WHAT THE TASK ASKS
Within the material below, locate the line with "Open the language" and the line with "Given: Click the blue captcha letters NJQF", then return those two lines and all lines between them, exactly as written.

===== DATA SUPPLIED =====

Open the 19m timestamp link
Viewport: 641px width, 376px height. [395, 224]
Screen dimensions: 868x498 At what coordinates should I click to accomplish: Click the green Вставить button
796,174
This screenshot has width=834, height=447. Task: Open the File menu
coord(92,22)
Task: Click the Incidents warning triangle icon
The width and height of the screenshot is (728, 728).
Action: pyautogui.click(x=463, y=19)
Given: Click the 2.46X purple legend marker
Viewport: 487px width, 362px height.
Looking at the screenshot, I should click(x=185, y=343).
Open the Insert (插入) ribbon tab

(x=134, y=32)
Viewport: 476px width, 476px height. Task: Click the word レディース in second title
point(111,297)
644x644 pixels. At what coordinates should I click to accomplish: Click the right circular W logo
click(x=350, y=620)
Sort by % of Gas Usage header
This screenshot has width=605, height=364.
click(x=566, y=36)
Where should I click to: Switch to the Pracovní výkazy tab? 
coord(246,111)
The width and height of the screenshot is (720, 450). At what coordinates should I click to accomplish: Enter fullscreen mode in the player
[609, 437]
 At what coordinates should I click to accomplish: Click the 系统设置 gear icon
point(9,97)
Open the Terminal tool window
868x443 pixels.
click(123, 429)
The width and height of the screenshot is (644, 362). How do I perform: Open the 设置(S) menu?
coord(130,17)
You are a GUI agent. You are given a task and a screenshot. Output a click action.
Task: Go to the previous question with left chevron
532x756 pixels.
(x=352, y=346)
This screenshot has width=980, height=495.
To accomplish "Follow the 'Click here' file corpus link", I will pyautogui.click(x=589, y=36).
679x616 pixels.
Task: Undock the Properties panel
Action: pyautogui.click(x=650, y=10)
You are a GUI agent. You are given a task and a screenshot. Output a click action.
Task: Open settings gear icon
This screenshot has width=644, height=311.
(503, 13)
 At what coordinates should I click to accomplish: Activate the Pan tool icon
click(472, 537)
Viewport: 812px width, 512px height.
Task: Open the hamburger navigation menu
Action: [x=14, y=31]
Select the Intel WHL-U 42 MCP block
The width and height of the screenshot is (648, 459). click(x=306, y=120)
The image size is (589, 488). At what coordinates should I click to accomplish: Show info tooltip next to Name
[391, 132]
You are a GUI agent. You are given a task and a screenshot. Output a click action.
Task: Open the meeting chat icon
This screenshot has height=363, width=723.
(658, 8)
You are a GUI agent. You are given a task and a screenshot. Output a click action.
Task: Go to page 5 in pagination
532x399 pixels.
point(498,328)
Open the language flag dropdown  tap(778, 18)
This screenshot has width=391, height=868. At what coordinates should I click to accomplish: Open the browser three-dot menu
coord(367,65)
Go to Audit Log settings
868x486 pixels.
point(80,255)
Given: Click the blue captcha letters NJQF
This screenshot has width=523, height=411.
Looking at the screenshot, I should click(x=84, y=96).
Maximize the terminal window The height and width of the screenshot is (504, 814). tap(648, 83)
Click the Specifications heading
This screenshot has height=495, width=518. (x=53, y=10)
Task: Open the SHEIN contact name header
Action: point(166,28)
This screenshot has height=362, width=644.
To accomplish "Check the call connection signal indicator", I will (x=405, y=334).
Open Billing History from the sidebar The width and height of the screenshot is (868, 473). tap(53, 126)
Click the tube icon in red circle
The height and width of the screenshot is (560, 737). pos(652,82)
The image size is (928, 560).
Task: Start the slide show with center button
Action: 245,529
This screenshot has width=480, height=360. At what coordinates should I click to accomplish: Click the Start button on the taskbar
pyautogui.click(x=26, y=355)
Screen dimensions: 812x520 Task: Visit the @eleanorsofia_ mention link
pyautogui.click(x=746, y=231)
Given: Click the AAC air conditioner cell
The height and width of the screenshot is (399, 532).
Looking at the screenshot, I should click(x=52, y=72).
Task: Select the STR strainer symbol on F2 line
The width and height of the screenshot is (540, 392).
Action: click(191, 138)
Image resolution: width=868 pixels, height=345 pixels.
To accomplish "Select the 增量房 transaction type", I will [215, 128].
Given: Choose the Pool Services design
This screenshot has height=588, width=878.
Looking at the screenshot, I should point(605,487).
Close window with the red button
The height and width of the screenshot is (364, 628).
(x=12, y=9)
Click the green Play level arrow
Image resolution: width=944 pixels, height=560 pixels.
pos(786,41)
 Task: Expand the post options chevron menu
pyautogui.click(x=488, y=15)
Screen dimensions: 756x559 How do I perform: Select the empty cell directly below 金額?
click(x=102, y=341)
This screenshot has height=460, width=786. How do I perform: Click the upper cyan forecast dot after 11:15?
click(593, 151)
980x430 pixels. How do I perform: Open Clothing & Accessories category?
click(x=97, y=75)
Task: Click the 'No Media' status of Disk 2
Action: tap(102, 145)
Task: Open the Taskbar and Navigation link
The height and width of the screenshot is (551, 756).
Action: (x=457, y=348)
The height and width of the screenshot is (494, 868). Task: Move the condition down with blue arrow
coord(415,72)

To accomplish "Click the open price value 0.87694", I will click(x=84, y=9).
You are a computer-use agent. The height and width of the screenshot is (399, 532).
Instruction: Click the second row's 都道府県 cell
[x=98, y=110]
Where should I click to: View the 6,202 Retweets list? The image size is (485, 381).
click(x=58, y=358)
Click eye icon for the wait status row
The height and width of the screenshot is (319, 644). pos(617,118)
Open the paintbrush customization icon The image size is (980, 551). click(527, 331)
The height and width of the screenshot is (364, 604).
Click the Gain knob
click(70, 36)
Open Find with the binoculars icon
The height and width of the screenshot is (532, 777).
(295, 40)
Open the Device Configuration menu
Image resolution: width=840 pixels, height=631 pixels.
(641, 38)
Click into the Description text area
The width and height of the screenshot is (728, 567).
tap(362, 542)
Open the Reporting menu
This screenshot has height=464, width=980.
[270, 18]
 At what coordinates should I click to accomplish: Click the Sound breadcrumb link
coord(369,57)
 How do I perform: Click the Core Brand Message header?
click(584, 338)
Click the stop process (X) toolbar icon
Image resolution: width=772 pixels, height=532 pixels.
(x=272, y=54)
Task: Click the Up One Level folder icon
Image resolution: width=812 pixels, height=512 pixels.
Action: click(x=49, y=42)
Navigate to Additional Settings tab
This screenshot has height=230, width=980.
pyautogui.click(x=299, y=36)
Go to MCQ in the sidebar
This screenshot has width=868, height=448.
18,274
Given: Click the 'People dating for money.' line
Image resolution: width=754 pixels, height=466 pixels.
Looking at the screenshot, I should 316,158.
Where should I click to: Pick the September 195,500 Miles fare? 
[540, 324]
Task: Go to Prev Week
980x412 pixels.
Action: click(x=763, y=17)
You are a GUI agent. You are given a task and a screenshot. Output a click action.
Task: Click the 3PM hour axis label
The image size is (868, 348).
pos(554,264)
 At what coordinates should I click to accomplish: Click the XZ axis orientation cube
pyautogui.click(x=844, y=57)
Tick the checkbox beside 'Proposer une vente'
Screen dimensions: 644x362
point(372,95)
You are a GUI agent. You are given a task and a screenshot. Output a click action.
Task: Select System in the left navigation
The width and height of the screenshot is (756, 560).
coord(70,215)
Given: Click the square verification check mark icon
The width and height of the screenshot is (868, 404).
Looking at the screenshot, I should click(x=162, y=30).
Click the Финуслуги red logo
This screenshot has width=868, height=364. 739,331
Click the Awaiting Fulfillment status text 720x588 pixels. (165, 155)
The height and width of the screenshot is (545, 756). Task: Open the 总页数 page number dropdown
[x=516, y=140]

=====

FINISHED TASK
Open the language flag dropdown  tap(778, 18)
This screenshot has width=391, height=868. At what coordinates should I click to accomplish: Open the browser three-dot menu
coord(367,65)
Go to Audit Log settings
868x486 pixels.
point(80,255)
Given: Click the blue captcha letters NJQF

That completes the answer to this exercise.